Тайная история Леонардо да Винчи - Данн Джек - Страница 17
- Предыдущая
- 17/130
- Следующая
— Леонардо, — сказал Сандро, — ты не мог победить Николини.
Леонардо рывком обернулся к нему, словно вместо Николини собирался пронзить шпагой друга.
— Он не дурак, — продолжал Сандро. — В тени за мной прятались трое.
Леонардо только и мог, что кивнуть. Скрывая разочарование и унижение, он отвернулся от Сандро — и увидел перед собой Никколо.
— Никко! — ошеломленно воскликнул Леонардо. — Я же велел тебе оставаться у повозок. Что ты скажешь в свое оправдание?
Никколо молча отвел глаза.
— Объясни, почему ты ослушался, — настаивал Леонардо.
— Я не ослушался, Леонардо, — сказал Никколо, все еще потупясь, будто боялся взглянуть на своего мастера. — Но ты убежал и бросил меня. Я только хотел помочь тебе… если тут опасно.
— Прости, — пристыженно прошептал Леонардо. И тогда юный Макиавелли нашел его руку и крепко сжал, точно понимая природу боли, до которой ему еще было расти и расти.
Глава 3 СИМОНЕТТА
Сколь нежен обман…
— Идем, Леонардо, мы не можем торчать здесь вечно, — сказал Сандро.
Но Леонардо, будто не слыша друга, все смотрел во двор Дуомо.

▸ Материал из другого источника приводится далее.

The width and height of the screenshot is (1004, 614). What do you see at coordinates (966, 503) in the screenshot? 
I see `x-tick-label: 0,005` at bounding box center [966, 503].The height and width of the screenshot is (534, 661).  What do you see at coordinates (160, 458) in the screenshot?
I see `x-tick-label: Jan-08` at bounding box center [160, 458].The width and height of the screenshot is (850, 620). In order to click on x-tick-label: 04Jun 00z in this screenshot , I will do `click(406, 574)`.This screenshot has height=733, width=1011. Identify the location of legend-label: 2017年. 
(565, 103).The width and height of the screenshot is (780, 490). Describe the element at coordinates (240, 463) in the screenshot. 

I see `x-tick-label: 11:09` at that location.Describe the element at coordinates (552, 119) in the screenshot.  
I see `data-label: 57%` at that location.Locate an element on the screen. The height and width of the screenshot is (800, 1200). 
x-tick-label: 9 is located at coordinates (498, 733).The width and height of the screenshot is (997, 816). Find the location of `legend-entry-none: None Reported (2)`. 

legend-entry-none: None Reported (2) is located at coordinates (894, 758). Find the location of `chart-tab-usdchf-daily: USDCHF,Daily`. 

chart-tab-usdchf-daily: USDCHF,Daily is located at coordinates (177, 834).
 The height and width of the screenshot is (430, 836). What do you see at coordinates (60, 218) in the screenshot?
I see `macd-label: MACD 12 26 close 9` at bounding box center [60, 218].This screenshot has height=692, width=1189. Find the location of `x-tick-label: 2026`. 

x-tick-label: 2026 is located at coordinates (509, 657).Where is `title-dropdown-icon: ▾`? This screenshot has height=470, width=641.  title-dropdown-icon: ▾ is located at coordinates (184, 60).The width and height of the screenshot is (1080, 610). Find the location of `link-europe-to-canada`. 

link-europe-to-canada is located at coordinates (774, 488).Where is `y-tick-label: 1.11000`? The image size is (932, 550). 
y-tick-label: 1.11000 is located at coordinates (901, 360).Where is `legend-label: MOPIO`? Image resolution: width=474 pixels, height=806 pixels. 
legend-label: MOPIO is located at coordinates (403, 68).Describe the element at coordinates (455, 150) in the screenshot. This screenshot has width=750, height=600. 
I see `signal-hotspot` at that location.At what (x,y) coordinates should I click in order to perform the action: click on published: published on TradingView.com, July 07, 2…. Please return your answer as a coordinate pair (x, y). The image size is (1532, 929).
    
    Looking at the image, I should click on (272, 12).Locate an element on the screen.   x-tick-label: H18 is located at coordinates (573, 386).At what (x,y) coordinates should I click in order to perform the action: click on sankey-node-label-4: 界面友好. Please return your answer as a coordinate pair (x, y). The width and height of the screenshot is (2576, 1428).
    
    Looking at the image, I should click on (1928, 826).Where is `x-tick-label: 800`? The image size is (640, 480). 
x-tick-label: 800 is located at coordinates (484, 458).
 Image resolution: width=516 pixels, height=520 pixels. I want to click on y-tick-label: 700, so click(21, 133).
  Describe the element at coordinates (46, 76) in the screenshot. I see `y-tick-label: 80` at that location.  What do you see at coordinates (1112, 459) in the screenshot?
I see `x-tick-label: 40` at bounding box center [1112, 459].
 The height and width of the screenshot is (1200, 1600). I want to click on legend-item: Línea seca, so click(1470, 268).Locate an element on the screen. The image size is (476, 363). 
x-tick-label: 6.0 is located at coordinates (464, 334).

Соединенные тьмой и тенями, Дуомо, кампанила и баптистерий словно качались в освещенной факелами ночи, окутанные пеленой тумана. Дуомо теперь был зеленым и розовым, его аркады вздымались над вратами Брунеллески, в его глубоких окнах, как в зеркалах, отражались факелы кающихся, которые останутся на площади на всю ночь — молиться. Ближние крыши хоть и не горели, но дымились. Раненых и мертвых благословили и унесли в церковь; монашки заботились о живых и молились за тех, кого «Богоматерь на руках своих унесла на небо».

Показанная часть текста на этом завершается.